Enhancement of cyclosporin A-induced autologous graft-versus-host disease after peripheral blood stem cell transplantation by utilizing selected CD34+ cells

Summary:

Although autologous graft-versus-host disease (GVHD) can be induced by administration of cyclosporin A (CsA) after peripheral blood stem cell transplantation (PBSCT), the incidence appears to be remarkably lower compared to the incidence after bone marrow transplantation. The reduced incidence of autologous GVHD after PBSCT may be attributed to peripheral regulatory cells that are transferred with the stem cell inoculum. To determine whether transplantation of CD34-selected peripheral blood stem cells (PBSCs) leads to potentiation of autologous GVHD, five patients with malignant lymphoma were transplanted with CD34-selected PBSCs, followed by administration of CsA and interferon (IFN)-γ. Inducibility of autologous GVHD and autocytotoxic activities of peripheral blood mononuclear cells (PBMCs) after transplantation were assessed.
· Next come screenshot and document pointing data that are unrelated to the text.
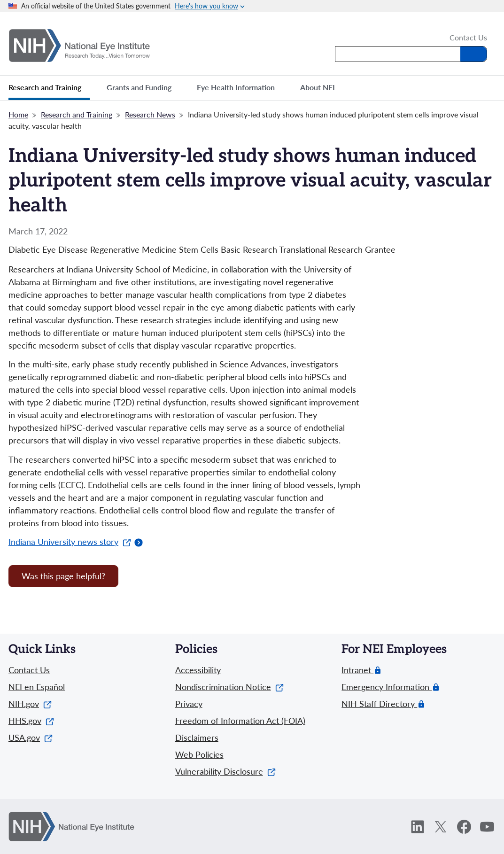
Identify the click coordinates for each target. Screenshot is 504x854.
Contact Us (468, 38)
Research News (150, 114)
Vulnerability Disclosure (225, 771)
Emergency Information (387, 687)
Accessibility (198, 670)
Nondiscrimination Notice (229, 687)
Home (18, 114)
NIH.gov (30, 704)
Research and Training (77, 114)
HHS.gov (31, 721)
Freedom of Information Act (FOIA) (240, 721)
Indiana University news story (70, 542)
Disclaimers (197, 738)
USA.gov (31, 738)
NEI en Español (37, 687)
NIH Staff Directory (379, 704)
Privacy (189, 704)
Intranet (357, 670)
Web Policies (199, 754)
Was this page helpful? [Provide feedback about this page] (63, 576)
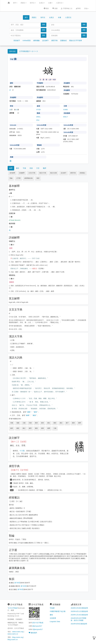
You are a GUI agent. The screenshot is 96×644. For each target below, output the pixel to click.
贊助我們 (33, 633)
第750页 (20, 589)
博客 (78, 8)
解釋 (11, 168)
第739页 (17, 582)
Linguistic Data (55, 622)
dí (10, 90)
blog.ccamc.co (13, 640)
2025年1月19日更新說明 (79, 615)
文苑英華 (53, 618)
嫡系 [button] (30, 428)
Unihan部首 (27, 40)
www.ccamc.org (18, 632)
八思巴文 (60, 3)
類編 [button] (11, 178)
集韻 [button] (38, 178)
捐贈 (55, 8)
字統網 (52, 608)
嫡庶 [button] (11, 428)
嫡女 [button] (61, 423)
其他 (86, 8)
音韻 (31, 168)
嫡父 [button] (24, 428)
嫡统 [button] (36, 428)
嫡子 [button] (67, 423)
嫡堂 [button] (55, 423)
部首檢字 (17, 40)
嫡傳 (27, 415)
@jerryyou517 (37, 626)
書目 (17, 168)
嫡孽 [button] (80, 423)
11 (16, 110)
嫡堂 (35, 412)
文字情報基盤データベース (29, 51)
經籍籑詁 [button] (82, 173)
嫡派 (34, 415)
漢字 (15, 3)
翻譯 (44, 168)
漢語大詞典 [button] (53, 173)
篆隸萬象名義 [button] (28, 178)
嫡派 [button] (18, 428)
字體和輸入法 (67, 8)
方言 (38, 168)
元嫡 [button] (24, 423)
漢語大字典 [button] (43, 173)
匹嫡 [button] (30, 423)
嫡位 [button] (49, 423)
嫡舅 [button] (42, 428)
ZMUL (38, 117)
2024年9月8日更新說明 (79, 624)
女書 (50, 3)
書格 (51, 615)
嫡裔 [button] (49, 428)
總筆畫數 (36, 40)
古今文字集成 (13, 608)
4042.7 (65, 117)
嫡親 (29, 412)
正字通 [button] (18, 178)
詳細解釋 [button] (22, 173)
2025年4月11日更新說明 (79, 611)
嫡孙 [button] (73, 423)
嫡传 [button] (42, 423)
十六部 (22, 451)
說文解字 (45, 40)
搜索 (43, 24)
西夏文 (23, 3)
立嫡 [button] (55, 428)
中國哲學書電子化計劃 (58, 611)
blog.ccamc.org (18, 637)
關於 (46, 8)
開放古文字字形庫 (76, 40)
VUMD (65, 110)
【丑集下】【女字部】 (19, 470)
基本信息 (12, 51)
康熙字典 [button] (73, 173)
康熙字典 (54, 40)
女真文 (42, 3)
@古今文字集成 (38, 622)
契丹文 (33, 3)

All patients demonstrated prompt hematologic recovery. Cytotoxic activity of PBMCs against autologous lymphocytes was detectable in four of four patients analyzed during a limited period from days 14 to 34 post-transplant. An erythematous rash compatible with GVHD, confirmed by skin biopsy, developed in three of five patients. One of the three patients developed not only skin, but also gut and liver GVHD. Transplantation of the CD34-selected stem cell graft that does not accompany transfusion of regulatory cells may potentiate the inducibility of autologous GVHD by the administration of CsA and IFN-γ.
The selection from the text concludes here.